In a second report from Aleppo by Turkish journalist Fehim Tastekin, more doubts about the truthfulness of Western coverage in the Syrian war have emerged.
Tastekin’s latest findings were revealed in Al Monitor. His report on Aleppo since the end of the fighting contrast sharply with Jeremy Bowen’s disappointing coverage on the BBC.
Based on interviews Tastekin has contradicted Western claims that the Syrian conflict is a “religious civil war” pitting President Assad’s Alawite regime against Syria’s Sunni majority.
Contrary to the BBC’s reports, Syria is not divided. Analyst Alexander Mercouris says that despite sectarian campaigns and clashes by jihadis financed with money they received from the Gulf, Syrians did not split along sectarian lines. “There was no sectarian divide between the Syrian army and the people, as some said. When you carefully observe the internal dynamics, you can see it was not a war between Alawites and Sunnis or Christians and Muslims.”
Only in Homs, where short-lived sectarian divides visible, but have since dissappeared.
In Aleppo, Sunni religious figures were killed because they were against the army rising up to overthrow president Assad.
Sunni’s were constantly under threat for not joining the war, Tastekin’s reporting has uncovered. “The most annoying question you can ask soldiers on the Aleppo front is whether they are Sunni or Alawite. Nothing angers Syrians as much as this question.”
“My own experience in dealing with many Syrians is that the fact the country’s leader – whether Hafez Al-Assad or his son Bashar – was from an Alawite family was always of much more interest to outsiders than it was to Syrians themselves,” Mercouris notes about the second report.
Over the course of the war President Bashar Al-Assad has grown considerably more popular, as Syrians have rallied behind the strong leadership he has given, Tastekin has revealed.
There is currently no serious debate on Assad’s presidency and his legitimacy. Only the foreign-supported opposition hold Assad responsible for the bloodshed, while those identified as legitimate internal opposition see Assad as the guarantor of the country’s integrity.
Tastekin notes the respect and gratitude towards Russia and Hezbollah, but considerable suspicion of Syria’s other ally Iran, which most deem to have an interventionist attitude.
Many Syrians prefer an alliance with Russia because they believe Moscow is not interfering in their domestic affairs. Moreover, Al-Monitor was told that Iranians’ overbearing, arrogant attitude especially annoys the Syrian army.

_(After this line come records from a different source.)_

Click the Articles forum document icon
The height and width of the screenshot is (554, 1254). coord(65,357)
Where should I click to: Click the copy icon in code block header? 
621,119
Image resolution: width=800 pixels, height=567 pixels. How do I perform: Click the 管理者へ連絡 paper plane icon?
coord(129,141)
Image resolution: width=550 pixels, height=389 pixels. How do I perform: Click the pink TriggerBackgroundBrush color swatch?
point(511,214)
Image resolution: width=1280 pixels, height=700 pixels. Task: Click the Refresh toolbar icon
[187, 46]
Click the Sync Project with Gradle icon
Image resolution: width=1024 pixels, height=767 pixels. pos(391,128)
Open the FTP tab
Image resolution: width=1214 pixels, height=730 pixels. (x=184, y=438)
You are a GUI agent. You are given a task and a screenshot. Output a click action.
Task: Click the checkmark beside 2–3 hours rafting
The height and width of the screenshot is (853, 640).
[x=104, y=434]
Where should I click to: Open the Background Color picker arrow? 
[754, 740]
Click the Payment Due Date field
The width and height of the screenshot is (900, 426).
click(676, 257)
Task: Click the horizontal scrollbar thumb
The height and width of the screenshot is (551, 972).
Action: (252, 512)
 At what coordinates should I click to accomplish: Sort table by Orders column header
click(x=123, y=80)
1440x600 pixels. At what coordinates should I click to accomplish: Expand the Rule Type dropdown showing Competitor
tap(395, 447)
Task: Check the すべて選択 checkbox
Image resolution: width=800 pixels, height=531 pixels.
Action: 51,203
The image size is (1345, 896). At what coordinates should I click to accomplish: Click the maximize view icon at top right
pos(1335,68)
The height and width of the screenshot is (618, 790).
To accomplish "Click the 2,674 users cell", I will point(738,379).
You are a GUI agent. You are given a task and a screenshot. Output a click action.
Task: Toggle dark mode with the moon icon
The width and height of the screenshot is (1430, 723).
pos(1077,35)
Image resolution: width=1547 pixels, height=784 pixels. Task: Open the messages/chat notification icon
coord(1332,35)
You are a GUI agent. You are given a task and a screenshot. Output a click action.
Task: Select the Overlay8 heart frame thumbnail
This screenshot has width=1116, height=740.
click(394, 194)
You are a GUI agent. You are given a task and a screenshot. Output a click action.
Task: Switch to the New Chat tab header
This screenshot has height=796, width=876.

But Iranian-funded Hezbollah leader Sheikh Hassan Nasrallah is as popular in Syria as is Assad. In Damascus, Homs and elsewhere — even in Aleppo, with its prominent Sunni identity — Nasrallah’s posters are displayed everywhere, and affection for him among Christians is obvious.
Street vendors sell lapel pins, cigarette lighters and wallets with photos of Assad and Nasrallah, Tastekon says.
As Tastekin suggests, Russia intervened in Syria in order to save the country from being overrun by Jihadi terrorists, whereas for Iran Syria might only be a pawn in its greater geopolitical play.
Meanwhile Hawaii Rep. Tulsi Gabbard has called on the US to put an end to the “illegal war” she believes it wages in Syria after visiting Damascus and Aleppo, RT reported.
During her trip, she spoke with civilians, religious leaders, opposition leaders, and President Assad.
Gabbard described her privately-funded seven-day trip to Lebanon and Syria as a “fact-finding mission” to learn the truth about the war by speaking directly to the Syrian people.
She met with a number of religious leaders, including The Grand Mufti of Syria as well as the head of the Syrian Catholic Church of Aleppo.
Gabbard also met with several leaders of the Syrian opposition who spearheaded anti-government protests in 2011. She says some of them believe that the originally peaceful uprising was hijacked by jihadists “funded and supported by Saudi Arabia, Turkey, Qatar, the United States.”
Contrary to the official US narrative that terrorist groups such as Islamic State and Al-Nusra Front could be “separated” from the moderate opposition which fights by their side, Gabbard said that the Syrian people she talked with do not distinguish between the various militant groups.
“Their message to the American people was powerful and consistent: There is no difference between ‘moderate’ rebels and al-Qaeda (al-Nusra) or ISIS — they are all the same,” Gabbard said, describing the essence of the Syrian conflict as “a war between terrorists under the command of groups like ISIS and al-Qaeda and the Syrian government.”
The itinerary was kept secret until Gabbard’s return to the US for security reasons.